UPDATE 23/06/2020: A previous version of the article said India had reported 15,372 cases on Tuesday, which did not reflect official figures. We have now updated our piece to reflect the latest data, which says 14821 new COVID-19 cases were reported on Monday, June 22.
An Indian state is struggling to enforce social distancing rules at a high-profile temple festival after the nation's top court allowed the event to go ahead.
The annual seven-day Rath Yatra festival typically sees millions of devotees gathering at the Jagannath temple in Puri, in the eastern state of Odisha, to collect idols representing Lord Jagannath and his family. Traditionally the idols are then transported via hand-drawn chariots to other temples across the state.
Last week the Chief Justice of India announced a ban on this year's festival, citing the possible spread of COVID-19 and noting that “Lord Jagannath won’t forgive us if we allow it". Then, on Monday, the day before the festival was set to commence, the court reversed its order and allowed the event to go ahead with the caveat that devotees were banned from attending.
But even that turned out to be wishful thinking. While a tweet from the Odisha Chief Minister on Tuesday showed him watching the procession remotely on a television, the screen itself showed huge crowds gathering outside the Jagannath temple.

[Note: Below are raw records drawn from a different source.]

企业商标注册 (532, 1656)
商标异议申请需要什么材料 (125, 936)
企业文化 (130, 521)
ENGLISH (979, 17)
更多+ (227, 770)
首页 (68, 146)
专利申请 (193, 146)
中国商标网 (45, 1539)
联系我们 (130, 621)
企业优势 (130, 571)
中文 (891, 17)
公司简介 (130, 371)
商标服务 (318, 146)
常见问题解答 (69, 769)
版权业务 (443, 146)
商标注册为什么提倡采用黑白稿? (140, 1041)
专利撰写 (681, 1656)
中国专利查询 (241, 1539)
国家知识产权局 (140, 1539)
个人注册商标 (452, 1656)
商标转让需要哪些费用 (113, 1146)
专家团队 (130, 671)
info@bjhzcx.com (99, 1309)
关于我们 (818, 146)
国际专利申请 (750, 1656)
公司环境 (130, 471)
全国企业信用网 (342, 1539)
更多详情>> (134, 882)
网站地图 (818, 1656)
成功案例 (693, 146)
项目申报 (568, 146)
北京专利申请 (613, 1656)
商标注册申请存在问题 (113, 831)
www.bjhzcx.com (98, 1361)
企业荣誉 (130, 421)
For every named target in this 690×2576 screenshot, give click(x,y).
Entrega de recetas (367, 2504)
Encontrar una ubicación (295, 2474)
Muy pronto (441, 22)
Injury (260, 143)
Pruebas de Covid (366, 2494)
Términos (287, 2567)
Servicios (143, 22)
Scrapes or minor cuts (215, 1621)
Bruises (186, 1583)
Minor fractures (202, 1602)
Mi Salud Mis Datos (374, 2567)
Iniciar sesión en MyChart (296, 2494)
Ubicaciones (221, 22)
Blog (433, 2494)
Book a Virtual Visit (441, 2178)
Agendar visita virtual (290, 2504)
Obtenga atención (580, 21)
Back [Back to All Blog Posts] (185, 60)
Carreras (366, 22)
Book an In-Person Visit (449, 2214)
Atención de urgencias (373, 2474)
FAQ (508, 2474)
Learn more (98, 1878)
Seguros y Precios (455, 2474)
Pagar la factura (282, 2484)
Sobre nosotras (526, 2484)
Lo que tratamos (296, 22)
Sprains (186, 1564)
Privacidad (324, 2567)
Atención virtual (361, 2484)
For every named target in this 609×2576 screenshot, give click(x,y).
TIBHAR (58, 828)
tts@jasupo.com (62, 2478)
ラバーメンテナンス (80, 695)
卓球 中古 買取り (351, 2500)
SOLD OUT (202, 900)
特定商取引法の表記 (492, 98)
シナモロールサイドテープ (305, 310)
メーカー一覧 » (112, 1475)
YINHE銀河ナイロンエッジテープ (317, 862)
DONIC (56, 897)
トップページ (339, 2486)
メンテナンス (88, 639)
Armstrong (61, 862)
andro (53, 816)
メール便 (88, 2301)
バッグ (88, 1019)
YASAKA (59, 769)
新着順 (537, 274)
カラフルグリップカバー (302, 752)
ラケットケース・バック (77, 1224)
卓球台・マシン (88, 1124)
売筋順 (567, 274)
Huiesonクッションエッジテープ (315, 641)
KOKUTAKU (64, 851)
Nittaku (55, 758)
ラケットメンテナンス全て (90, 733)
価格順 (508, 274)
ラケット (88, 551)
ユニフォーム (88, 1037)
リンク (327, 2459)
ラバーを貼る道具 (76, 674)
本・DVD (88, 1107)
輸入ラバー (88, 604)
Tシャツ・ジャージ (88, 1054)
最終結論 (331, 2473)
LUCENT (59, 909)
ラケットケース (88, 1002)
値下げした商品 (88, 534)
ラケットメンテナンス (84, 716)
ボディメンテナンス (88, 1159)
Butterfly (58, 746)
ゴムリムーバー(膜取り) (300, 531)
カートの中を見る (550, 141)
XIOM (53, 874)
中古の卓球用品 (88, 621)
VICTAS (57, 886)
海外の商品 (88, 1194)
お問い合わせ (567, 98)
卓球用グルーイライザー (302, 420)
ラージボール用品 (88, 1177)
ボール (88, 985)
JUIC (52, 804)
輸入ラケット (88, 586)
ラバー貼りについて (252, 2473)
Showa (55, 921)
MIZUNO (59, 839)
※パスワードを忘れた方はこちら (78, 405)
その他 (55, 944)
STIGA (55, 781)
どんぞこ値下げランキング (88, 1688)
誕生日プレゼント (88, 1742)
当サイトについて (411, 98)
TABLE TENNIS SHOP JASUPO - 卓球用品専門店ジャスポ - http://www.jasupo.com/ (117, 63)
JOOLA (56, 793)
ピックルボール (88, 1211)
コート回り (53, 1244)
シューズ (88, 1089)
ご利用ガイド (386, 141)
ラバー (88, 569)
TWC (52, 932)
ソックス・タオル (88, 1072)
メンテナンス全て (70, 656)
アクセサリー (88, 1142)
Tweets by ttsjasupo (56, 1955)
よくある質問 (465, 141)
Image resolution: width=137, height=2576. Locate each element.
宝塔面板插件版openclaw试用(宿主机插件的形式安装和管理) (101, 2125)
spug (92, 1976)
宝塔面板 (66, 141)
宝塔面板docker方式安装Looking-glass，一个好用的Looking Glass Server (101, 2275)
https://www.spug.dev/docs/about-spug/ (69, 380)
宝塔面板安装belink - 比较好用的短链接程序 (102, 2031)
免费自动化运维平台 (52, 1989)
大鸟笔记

Traditionally, each of the 14-metre high temple chariots is pulled by more than 1,000 people—but among the Supreme Court’s many instructions was the condition that the number be limited to 500. Among the Supreme Court's other conditions was an order that only priests involved in the ritual were allowed to take part, as well as calls for a curfew throughout the state.
Video footage from Tuesday showed the temple premises being sanitised before the event began, followed shortly thereafter by crowds chanting and dancing to the sound of traditional instruments. In one video, hoards of people pressed together can be seen mounting the chariot, and many on social media criticised the apparent lack of social distancing. According to temple officials, more than 1,000 priests involved in the rituals were tested for COVID-19 to comply with the Supreme Court’s order, one of whom tested positive and was placed in quarantine.
Multiple parties were involved in ensuring the festival went ahead in spite of the global pandemic—many of them citing freedom of religion as their primary cause for concern.
An appeal filed by Janardhan Pattajoshi Mohapatra, the chief priest of the Jagannath temple, states that "it would indeed be unfortunate if its practices are broken in modern independent India which constitutionally recognises and guarantees freedom of religion."
Mohapatra pointed out that the festival had been cancelled only 32 times in 425 years, and that the last time it could not be held was when Mohammed Taqi Khan, the Naib Nazim (deputy governor) of Odisha, attacked the Jagannath temple in the 1730s.
His petition further claimed that the festival had gone forward even when India was faced with the deadly 1918-19 Spanish flu outbreak, during which an estimated 12 million Indians died.
A study on the Spanish flu's impact on India, however, noted that “the week of October 13, 1918 shows the early regional peaks in the western province of Bombay, the south-eastern province of Madras, and a small area on the eastern coast of India near the important Hindu pilgrimage site of Puri"—prompting some people to believe the festival may have been responsible for the spread of the disease.
Puri and the chariot festival have also been linked to repeated cholera outbreaks in the past. A book titled "Local Self-government in British Orissa, 1869-1935" claims Scottish historian William Hunter called Puri a “valley of death” for the unsanitary way in which the 5,000-odd lodging houses of the town housed 90,000 pilgrims.
Sujit Mahapatra, an academic who works at Odisha-based educational foundation Bakul and has written about Puri’s history with cholera, notes that festivals can indeed accelerate the spread of disease, although the risk is often weaponised to vilify entire communities. By way of example, he points to the recent vilification of Indian Muslims by governments, bureaucrats and media after the attendees of a gathering of the Islamic evangelical movement Tablighi Jamaat was later identified as the source of 4,000 COVID-19 cases.
“Hunter’s quotes show how the British and Europeans viewed Hindu and Muslim pilgrims as rogues and criminals," he says. "We saw it happening with the Jews during the Black Death in Europe, and now with Muslims during COVID-19.”
Nonetheless, Mahapatra feels that the precautions taken on Tuesday strike a fine balance between honoring tradition and being safety-conscious.
Meanwhile, the High Court of the Western State of Gujarat cancelled Ahmedabad’s Rath Yatra festival, ending its uninterrupted 143-year run. The COVID-19 situation in Gujarat is far riskier than that in Odisha, which the Supreme Court claimed had a “good record of having controlled the pandemic with very little loss of life.”
Other countries are observing similar precautions, with Saudi Arabia announcing this week that it would be hosting only a limited number of people for Hajj: the holy pilgrimage that people from across the world take to the city of Mecca.
On Monday, India recorded nearly 15,000 new COVID-19 cases. The Indian Council for Medical Research maintains that there is no community transmission in the country, which has reported more than 440,000 cases and 14,000 deaths.